El maestro, picado por la curiosidad, quiso saber qué conocimientos había adquirido
Marieta en su aprendizaje clandestino, así que le hizo un somero examen para saber
en qué grupo encuadrarla. Tenía claro que el espionaje a través de la ventana se había
acabado para Marieta, ya procuraría él buscar la forma de conseguir escolarizarla.
Cuando le hizo la prueba no daba crédito a lo que descubrió. Con once años, y
después de tres de aprendizaje en situación más que precaria, Marieta estaba a la
altura del más adelantado de sus alumnos. La niña era capaz de entender y analizar lo
que aprendía, su nivel cultural estaba muy por encima del de aquella humilde escuela
unitaria. La chiquilla era una joya que el maestro no dejaría echar a perder.
Marieta recuerda con emoción cuando su maestro le habló de conseguir una beca para
enviarla a un centro donde pudiera desarrollar sus increíbles capacidades; una tarea
difícil de conseguir por mil motivos, a cada cual más cruel. Primero por ser niña, y
además pobre. A las niñas, sobre todo si eran pobres, no se les ofrecía la oportunidad
de cultivarse. Apañadas iban con la enseñanza de las llamadas labores del hogar, cosa
que indignaba al maestro ya que él luchaba día tras día para que las niñas de aquel
pueblito se educaran en las mismas condiciones que los niños. Y lo iba consiguiendo.
Por otra parte estaba el delicadísimo tema de su situación familiar. La niña era hija
ilegítima de una mujer con serias limitaciones intelectuales.
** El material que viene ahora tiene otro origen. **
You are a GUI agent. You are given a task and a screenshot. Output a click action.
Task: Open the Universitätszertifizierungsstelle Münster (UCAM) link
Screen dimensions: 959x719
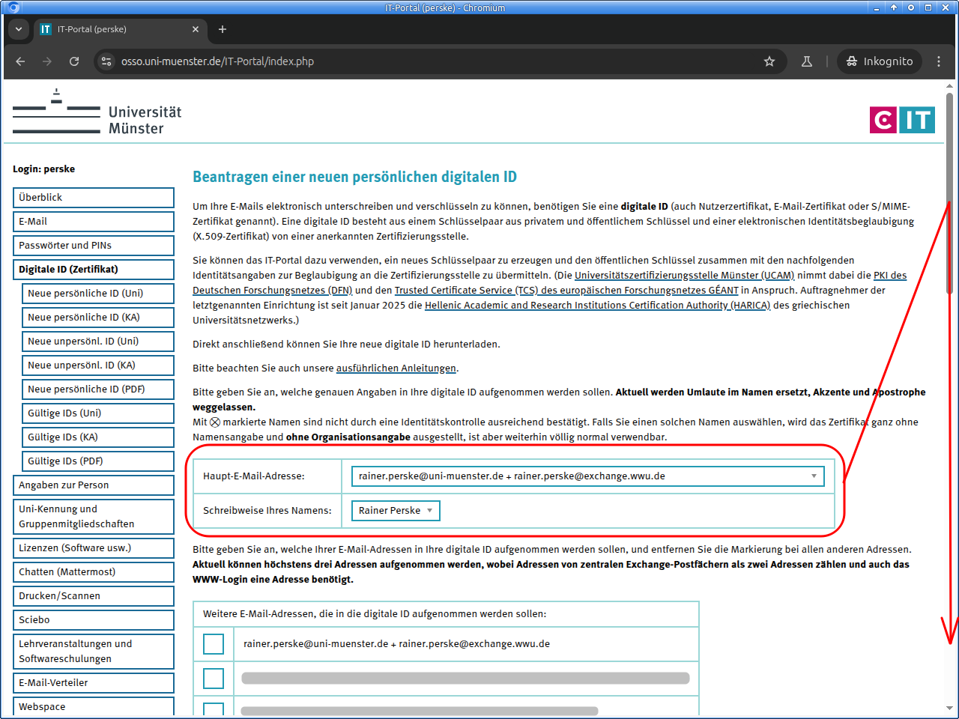[x=683, y=276]
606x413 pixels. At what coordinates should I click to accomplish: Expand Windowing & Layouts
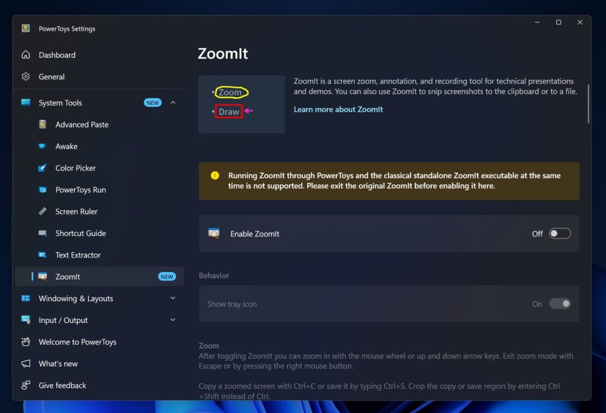coord(172,298)
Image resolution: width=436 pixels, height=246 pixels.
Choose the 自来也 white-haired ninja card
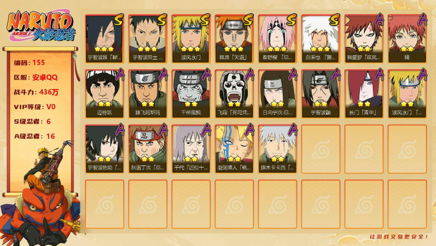[320, 39]
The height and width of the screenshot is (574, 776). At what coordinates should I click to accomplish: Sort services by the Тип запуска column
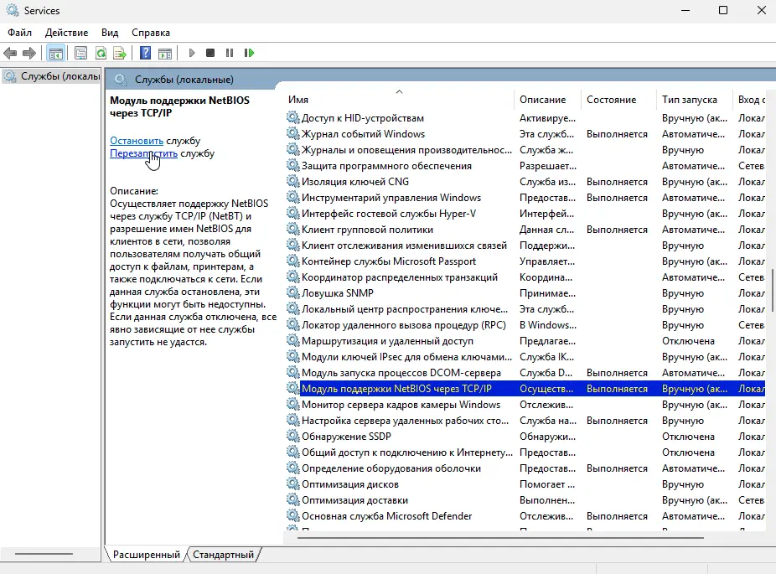689,100
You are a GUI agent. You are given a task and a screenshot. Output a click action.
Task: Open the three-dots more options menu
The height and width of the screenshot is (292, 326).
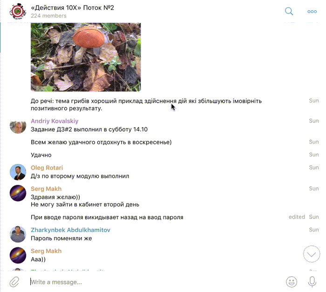pos(312,12)
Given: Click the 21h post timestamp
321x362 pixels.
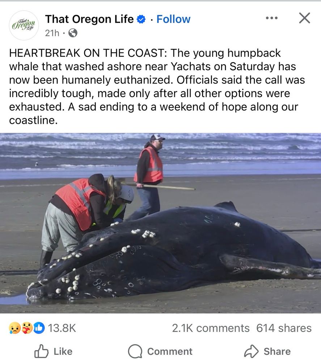Looking at the screenshot, I should [52, 33].
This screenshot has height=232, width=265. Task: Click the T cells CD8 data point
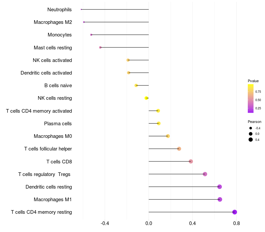[191, 161]
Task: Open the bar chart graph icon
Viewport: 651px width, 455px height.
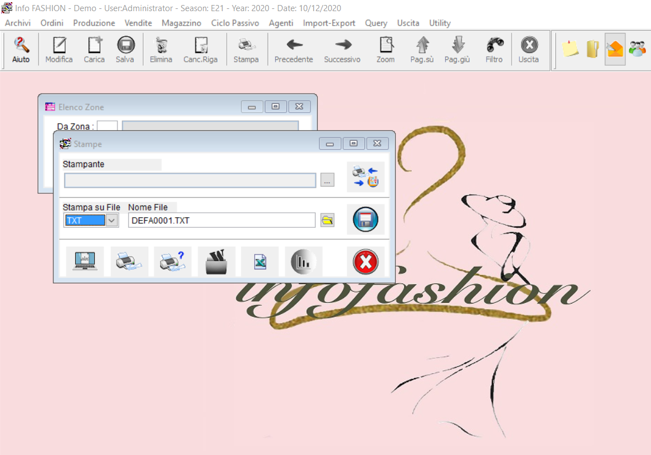Action: pos(304,261)
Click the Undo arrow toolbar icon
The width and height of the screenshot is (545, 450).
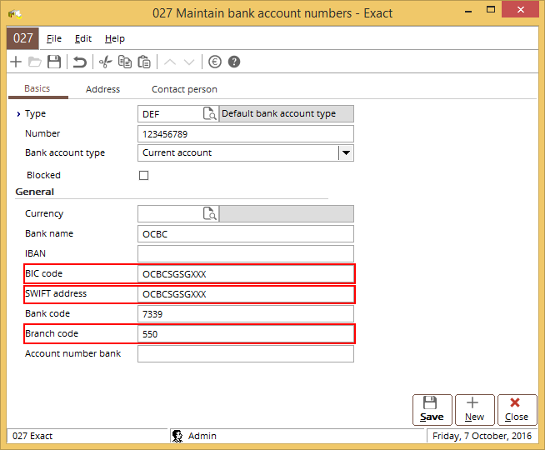[x=80, y=62]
Otro escollo era la
incomprensión de su abuela y la necesidad de Marieta de trabajar para mantener su
casa.
El maestro luchó y peleó; habló y habló con unos y con otros, con el inspector, con el
alcalde, con su abuela, con el pueblo, con el mundo entero, y logró el milagro.
Consiguió una beca y allá fue Marieta a un colegio de la capital, donde estudió, comió y
durmió mientras en su pueblo su abuela y sus tíos se hacían cargo de la madre, el
perro, la casa y las ovejas.
Del colegio pasó a la universidad, se ganó la vida y se pagó los estudios superiores
limpiando escaleras y casas. Estudió mucho, aprendió todo lo que le enseñaron; y lo
que no le enseñaron, lo investigó en las bibliotecas. De ese modo Marieta se hizo
maestra, y luego licenciada. Terminó de catedrática de Pedagogía.
Marieta transmitió a sus alumnos el leit motiv de su vida: la igualdad de niños y niñas.
Fue su pequeño homenaje a aquel humilde maestro que cambió su vida rescatándola
un día de debajo de la ventana de la escuela.